Page:
+ + + + + + +

# Where to buy soapmaking supplies in USA?



## Aleja (May 17, 2019)

Where do you guys buy your soapmaking supplies? I'm in the Boston area and I started soaping when I  was back in Colombia. Im trying to get back to it now that I'm settled in the USA, it seems harder to find affordable, good quality stuff over here. But maybe I just dont know where to buy. 
I apologize if this has been discussed before, just point me in the right direction. TIA.


----------



## amd (May 17, 2019)

Have you read through the shopping recommendations forum? (That's also where this thread should be, reported it to have admin move it). It depends on what you are looking for. There's a number of suppliers that also carry almost everything.


----------



## Aleja (May 17, 2019)

amd said:


> Have you read through the shopping recommendations forum? (That's also where this thread should be, reported it to have admin move it). It depends on what you are looking for. There's a number of suppliers that also carry almost everything.



Thank you, will do that, Im not very good at navigating through websites and forums, I'll find my way to the right place Haha. Thank you very much.


----------



## Arimara (May 17, 2019)

For lye, if you don't want to buy from Amazon, I suggest The Lye Guy. He's located around Syracuse, NY I think but the shipping would be much easier  to deal with than if you orders from Essential Depot, which is in Florida. As for fragrances. I've had good luck with Nuture Soaps, which is based close enough for me to get my packages on the faster side, and Save on Scents, whom I can actually go to the physical location and pick my order up. I also like Camden Grey but that is $16 shipping depending on what I am getting.

+ + + + + + +

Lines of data

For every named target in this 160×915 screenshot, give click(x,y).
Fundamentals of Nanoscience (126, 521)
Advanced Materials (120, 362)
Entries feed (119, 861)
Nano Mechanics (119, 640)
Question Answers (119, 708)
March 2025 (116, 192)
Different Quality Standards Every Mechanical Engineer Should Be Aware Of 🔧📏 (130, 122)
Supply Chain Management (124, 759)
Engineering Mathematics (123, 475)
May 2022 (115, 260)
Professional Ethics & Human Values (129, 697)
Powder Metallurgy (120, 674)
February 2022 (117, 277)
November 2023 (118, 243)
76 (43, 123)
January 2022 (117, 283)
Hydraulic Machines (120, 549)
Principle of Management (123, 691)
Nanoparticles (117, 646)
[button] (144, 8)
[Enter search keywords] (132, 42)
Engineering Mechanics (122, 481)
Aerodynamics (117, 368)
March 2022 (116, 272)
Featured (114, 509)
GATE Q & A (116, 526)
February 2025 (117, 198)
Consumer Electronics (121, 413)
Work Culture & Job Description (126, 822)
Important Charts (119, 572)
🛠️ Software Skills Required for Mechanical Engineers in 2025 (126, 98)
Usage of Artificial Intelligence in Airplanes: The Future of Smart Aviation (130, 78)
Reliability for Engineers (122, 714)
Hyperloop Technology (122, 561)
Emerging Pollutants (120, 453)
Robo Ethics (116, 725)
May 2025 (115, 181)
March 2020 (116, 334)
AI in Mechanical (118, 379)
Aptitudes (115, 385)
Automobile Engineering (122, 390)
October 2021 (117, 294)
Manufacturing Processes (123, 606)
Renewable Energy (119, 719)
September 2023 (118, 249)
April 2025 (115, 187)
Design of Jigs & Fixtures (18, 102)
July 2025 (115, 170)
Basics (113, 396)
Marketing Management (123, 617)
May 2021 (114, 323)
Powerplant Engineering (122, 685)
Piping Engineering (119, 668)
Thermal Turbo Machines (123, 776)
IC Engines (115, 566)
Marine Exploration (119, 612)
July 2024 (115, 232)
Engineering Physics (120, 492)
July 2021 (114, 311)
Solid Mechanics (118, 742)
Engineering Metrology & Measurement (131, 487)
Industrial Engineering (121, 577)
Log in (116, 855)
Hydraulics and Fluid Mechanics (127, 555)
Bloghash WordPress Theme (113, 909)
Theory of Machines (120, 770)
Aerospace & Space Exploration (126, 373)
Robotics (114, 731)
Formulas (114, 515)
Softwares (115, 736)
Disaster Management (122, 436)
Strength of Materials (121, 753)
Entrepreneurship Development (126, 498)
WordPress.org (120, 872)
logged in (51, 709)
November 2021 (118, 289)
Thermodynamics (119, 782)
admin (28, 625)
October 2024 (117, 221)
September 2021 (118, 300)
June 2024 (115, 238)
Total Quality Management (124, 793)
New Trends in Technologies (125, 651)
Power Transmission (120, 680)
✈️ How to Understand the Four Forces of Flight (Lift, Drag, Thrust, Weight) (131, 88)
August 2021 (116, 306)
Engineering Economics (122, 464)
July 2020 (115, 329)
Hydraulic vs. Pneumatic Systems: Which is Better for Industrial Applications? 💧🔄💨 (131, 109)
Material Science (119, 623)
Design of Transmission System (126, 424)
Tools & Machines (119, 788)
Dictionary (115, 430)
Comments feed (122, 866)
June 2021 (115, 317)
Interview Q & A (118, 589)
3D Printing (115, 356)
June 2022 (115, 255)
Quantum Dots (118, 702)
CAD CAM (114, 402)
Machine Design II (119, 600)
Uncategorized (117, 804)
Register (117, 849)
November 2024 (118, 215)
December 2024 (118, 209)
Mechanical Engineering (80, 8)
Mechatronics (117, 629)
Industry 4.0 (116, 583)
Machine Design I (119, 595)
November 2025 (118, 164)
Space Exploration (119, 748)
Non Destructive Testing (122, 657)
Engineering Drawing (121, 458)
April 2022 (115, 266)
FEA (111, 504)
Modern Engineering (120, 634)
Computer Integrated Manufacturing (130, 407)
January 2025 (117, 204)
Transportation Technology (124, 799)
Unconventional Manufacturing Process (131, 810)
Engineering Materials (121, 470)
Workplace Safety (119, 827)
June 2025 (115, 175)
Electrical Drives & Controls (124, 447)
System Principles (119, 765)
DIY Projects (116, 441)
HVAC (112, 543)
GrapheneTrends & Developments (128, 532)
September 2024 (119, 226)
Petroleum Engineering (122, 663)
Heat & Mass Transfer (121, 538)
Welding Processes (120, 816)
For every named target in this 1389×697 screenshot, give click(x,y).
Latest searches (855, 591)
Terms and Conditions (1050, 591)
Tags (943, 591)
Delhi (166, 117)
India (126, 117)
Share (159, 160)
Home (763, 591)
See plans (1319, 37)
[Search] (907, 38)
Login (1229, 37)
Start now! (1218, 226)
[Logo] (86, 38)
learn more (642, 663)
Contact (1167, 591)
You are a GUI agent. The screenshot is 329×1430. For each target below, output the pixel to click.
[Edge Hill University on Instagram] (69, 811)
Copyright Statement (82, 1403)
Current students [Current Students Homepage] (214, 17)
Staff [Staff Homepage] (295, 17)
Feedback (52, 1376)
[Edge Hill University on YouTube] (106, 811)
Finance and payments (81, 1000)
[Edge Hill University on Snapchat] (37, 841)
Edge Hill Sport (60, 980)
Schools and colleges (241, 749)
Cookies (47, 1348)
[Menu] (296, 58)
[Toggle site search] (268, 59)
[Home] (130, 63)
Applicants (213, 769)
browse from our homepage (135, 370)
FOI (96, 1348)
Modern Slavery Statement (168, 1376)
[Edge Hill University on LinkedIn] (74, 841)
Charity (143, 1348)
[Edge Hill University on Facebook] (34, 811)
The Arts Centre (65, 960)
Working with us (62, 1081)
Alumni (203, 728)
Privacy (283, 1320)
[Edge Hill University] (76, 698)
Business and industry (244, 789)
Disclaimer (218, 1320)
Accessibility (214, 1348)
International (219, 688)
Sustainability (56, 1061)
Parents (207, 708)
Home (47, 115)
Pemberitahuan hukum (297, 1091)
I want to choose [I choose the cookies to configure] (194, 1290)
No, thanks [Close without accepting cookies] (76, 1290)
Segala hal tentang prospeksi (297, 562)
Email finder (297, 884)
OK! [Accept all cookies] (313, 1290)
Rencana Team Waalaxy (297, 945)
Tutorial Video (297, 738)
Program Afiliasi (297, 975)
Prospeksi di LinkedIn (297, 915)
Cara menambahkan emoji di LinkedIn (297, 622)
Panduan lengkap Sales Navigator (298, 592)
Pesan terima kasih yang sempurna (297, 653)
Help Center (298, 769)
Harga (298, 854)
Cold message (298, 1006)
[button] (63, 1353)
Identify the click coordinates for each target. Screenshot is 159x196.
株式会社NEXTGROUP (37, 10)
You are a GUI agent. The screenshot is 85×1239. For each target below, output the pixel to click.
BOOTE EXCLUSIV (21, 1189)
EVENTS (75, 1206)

+ + + + + + +

Problems and tasks:
- 1) From the soapmaking supplies thread, return the passage from "# Where to buy" up to and including "where to buy.", word for word.
- 2) Answer these questions about the soapmaking supplies thread:
(a) What area does Aleja live in?
(b) In what country did Aleja start soaping?
(c) In which state is Essential Depot located, according to Arimara?

Solution list:
- 1)
# Where to buy soapmaking supplies in USA?



## Aleja (May 17, 2019)

Where do you guys buy your soapmaking supplies? I'm in the Boston area and I started soaping when I  was back in Colombia. Im trying to get back to it now that I'm settled in the USA, it seems harder to find affordable, good quality stuff over here. But maybe I just dont know where to buy.

- 2)
(a) The Boston area
(b) Colombia
(c) Florida